The records below are to be set down again exactly, with the pictures left out.
--- Data for this task Enclosed Below ---
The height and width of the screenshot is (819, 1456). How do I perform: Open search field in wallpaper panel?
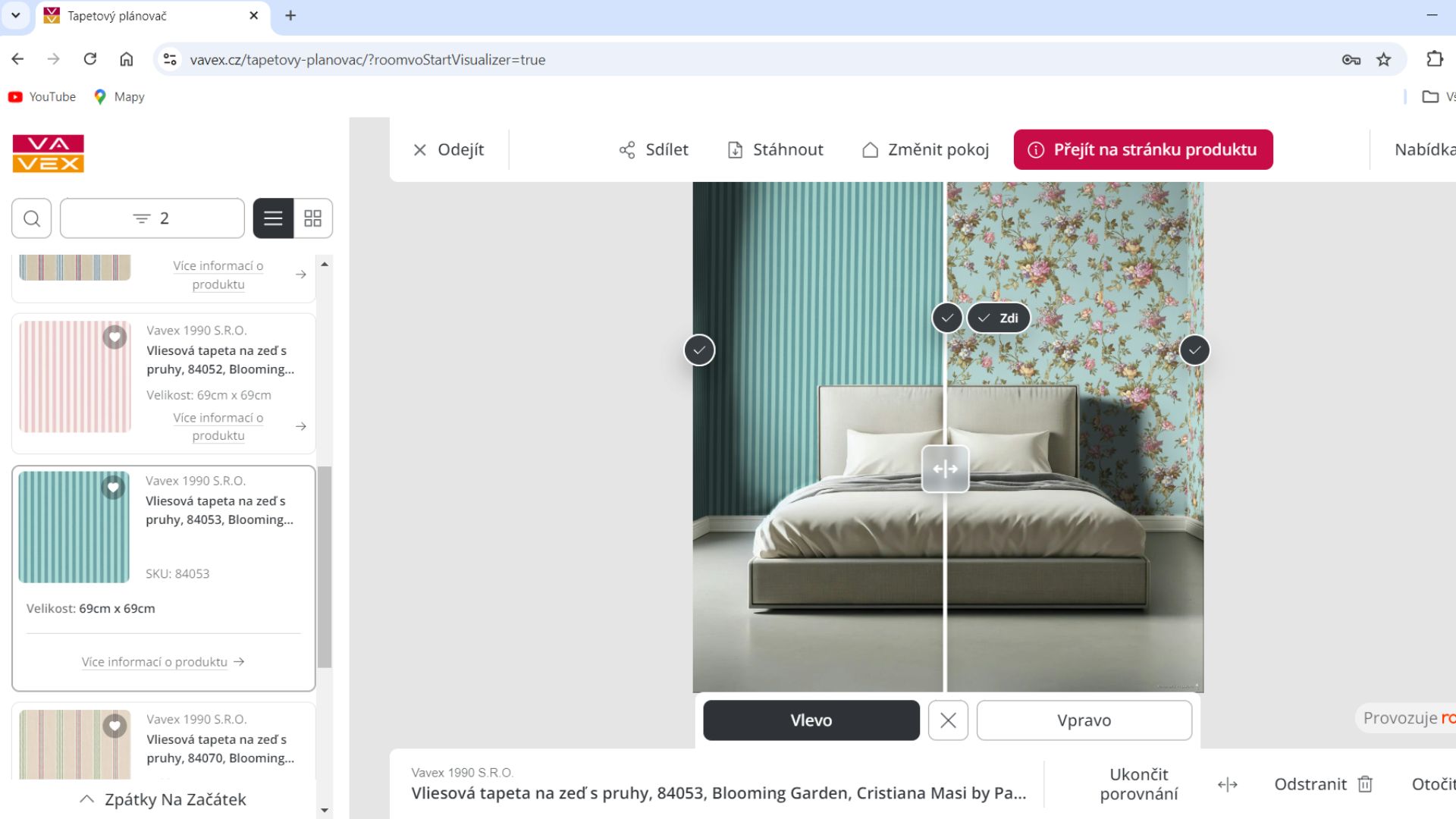[32, 218]
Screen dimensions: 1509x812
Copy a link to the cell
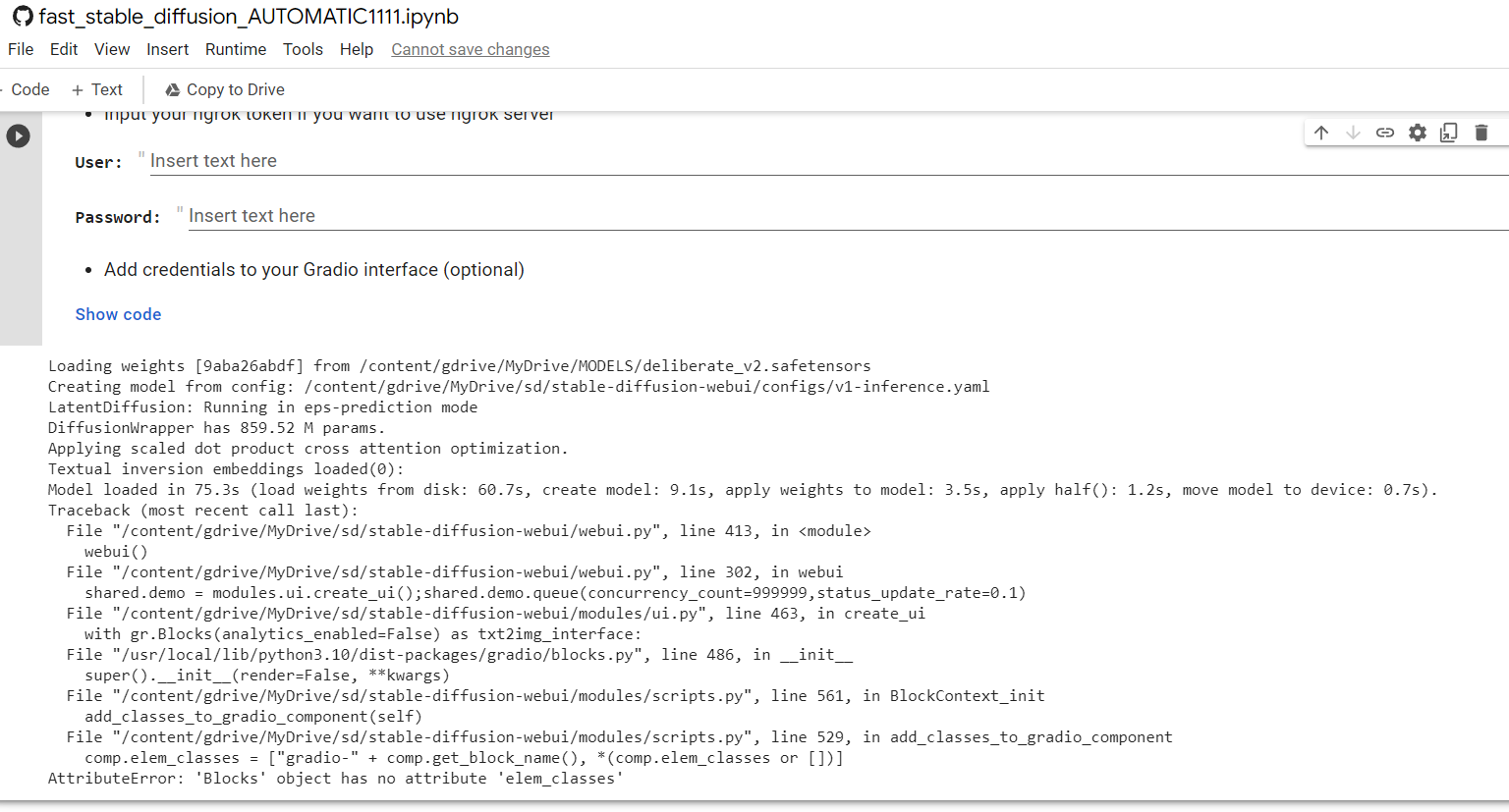pos(1385,132)
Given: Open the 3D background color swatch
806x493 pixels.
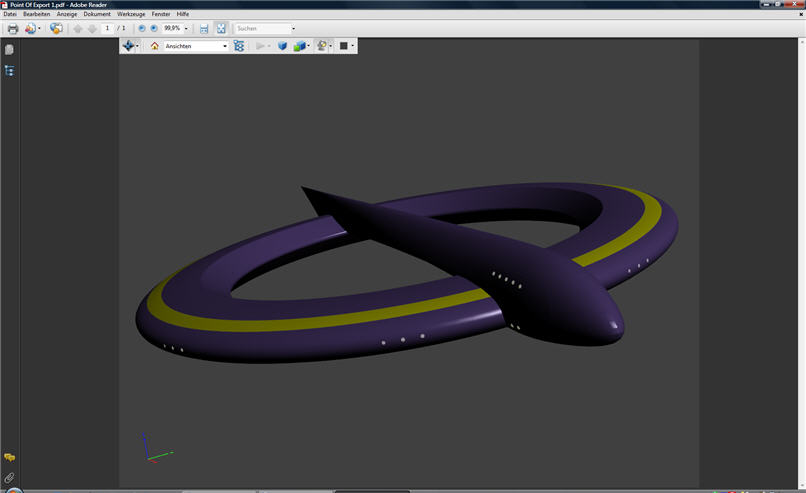Looking at the screenshot, I should pos(343,46).
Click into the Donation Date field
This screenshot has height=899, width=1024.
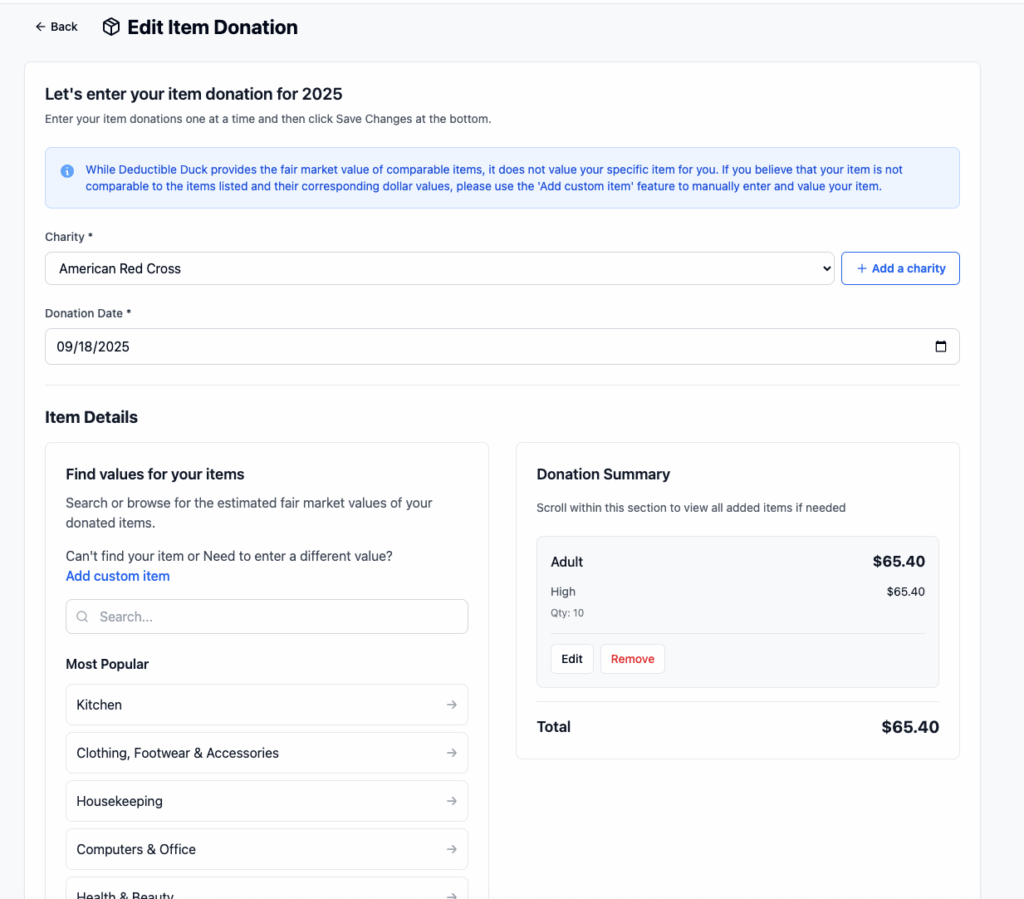tap(480, 347)
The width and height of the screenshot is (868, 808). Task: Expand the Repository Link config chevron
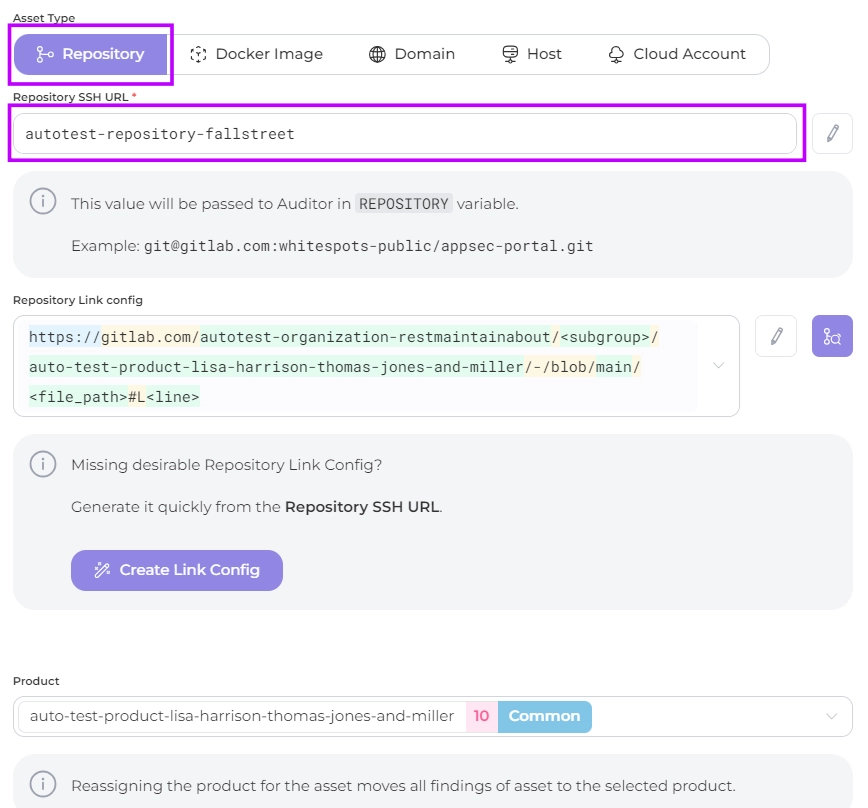[718, 366]
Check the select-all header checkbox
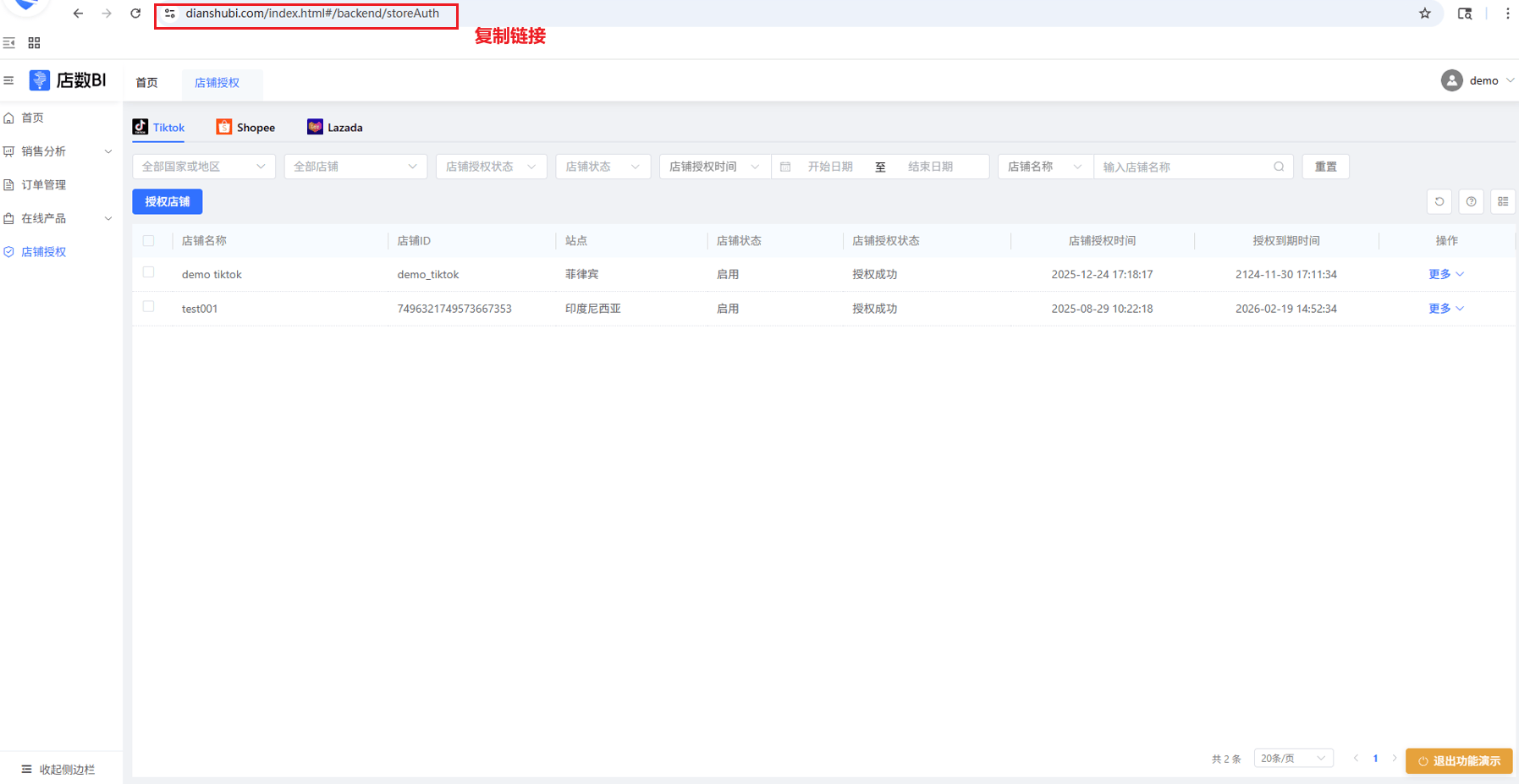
--- End of Enclosed Data for this task ---
» **Finished task**
The height and width of the screenshot is (819, 1456). How do I perform: Open search field in wallpaper panel?
[32, 218]
Screen dimensions: 1509x812
Copy a link to the cell
pos(1385,132)
Given: Open the 3D background color swatch
806x493 pixels.
Looking at the screenshot, I should pos(343,46).
Click into the Donation Date field
This screenshot has height=899, width=1024.
tap(480, 347)
The width and height of the screenshot is (868, 808). Task: Expand the Repository Link config chevron
[718, 366]
Check the select-all header checkbox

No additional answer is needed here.